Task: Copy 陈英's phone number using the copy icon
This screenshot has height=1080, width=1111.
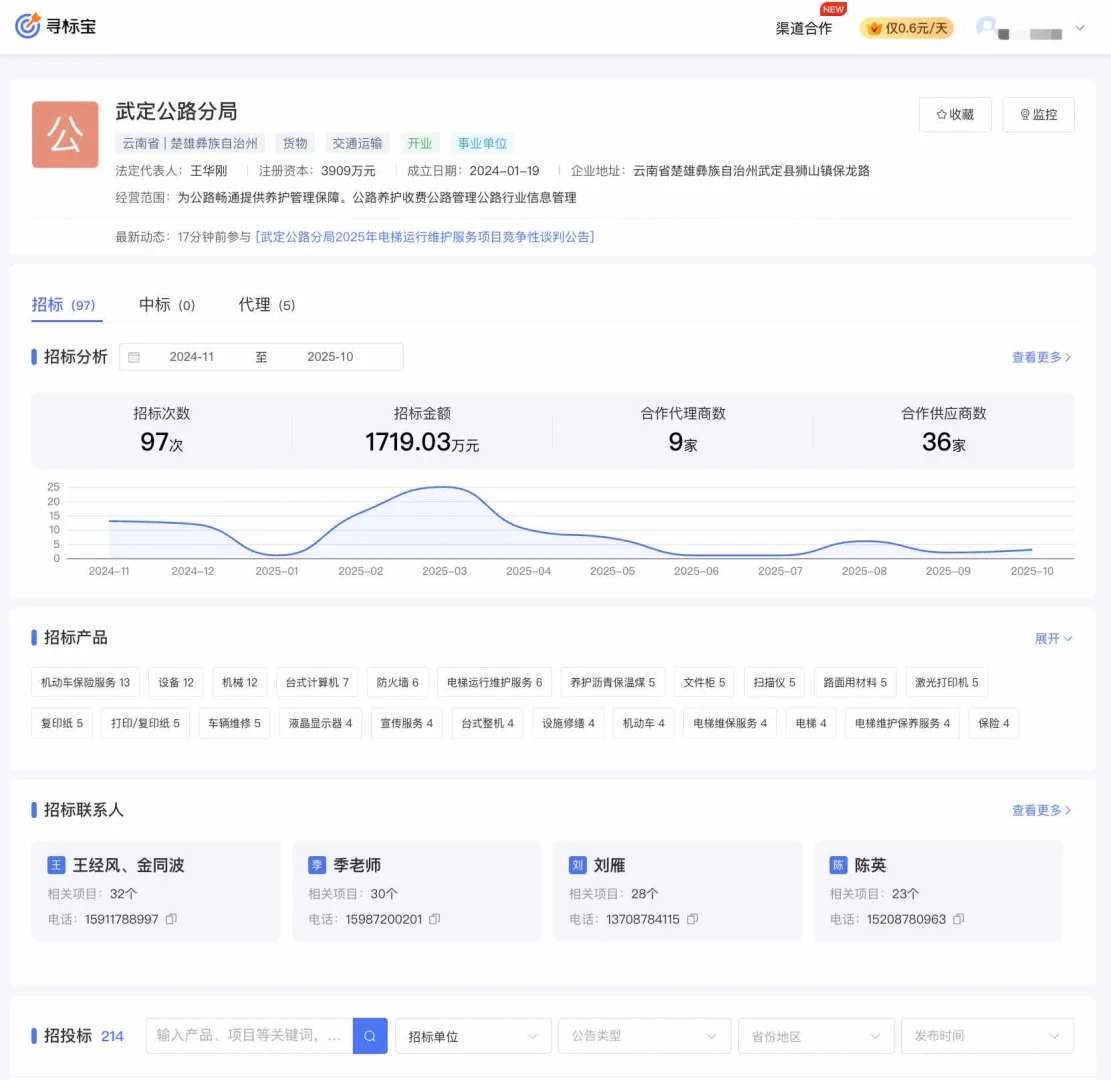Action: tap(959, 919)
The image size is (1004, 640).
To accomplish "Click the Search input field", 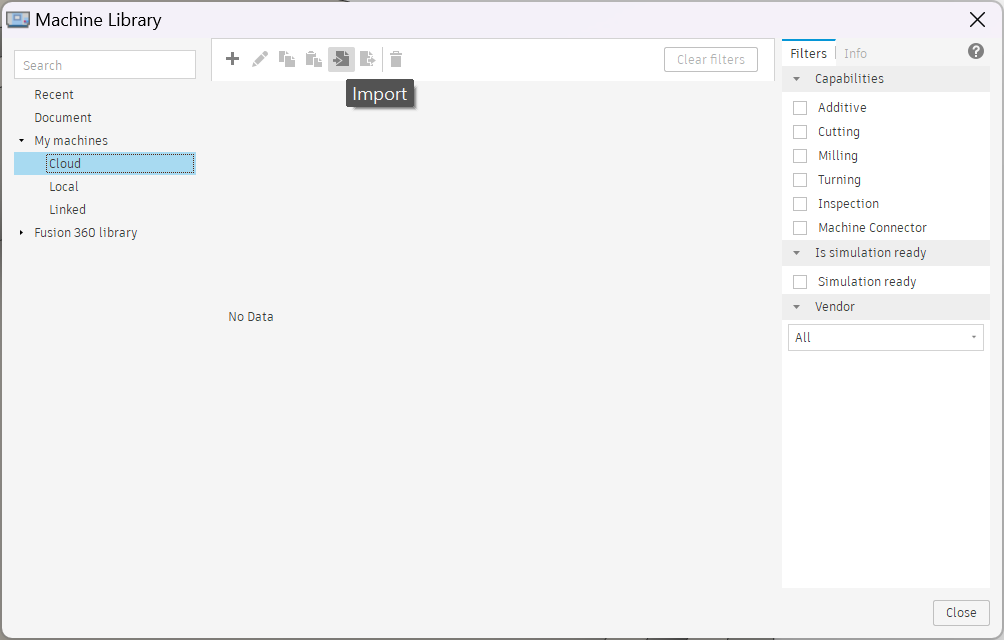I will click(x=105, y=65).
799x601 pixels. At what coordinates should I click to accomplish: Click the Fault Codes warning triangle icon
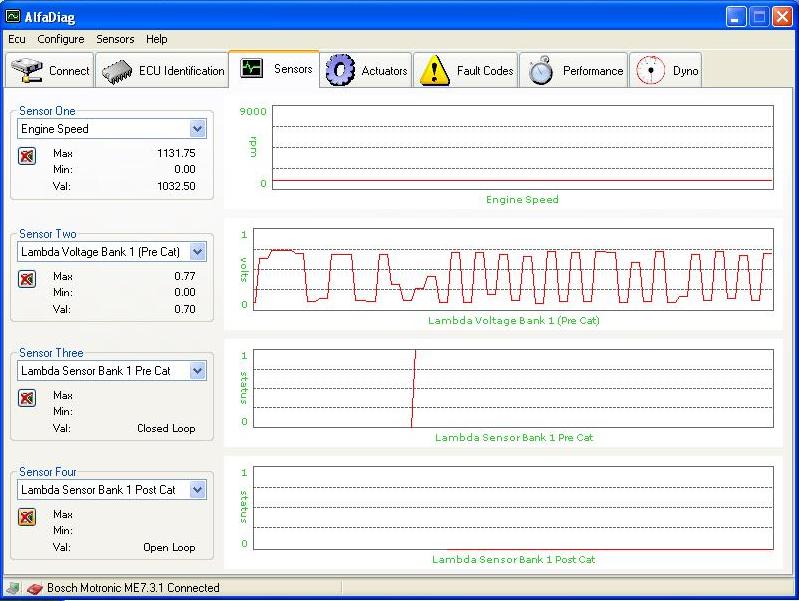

**Task instructions**
Count the lines above that contain the string "icon", treating uppercase and lowercase as different, and reply with that number only.

**Final result**
2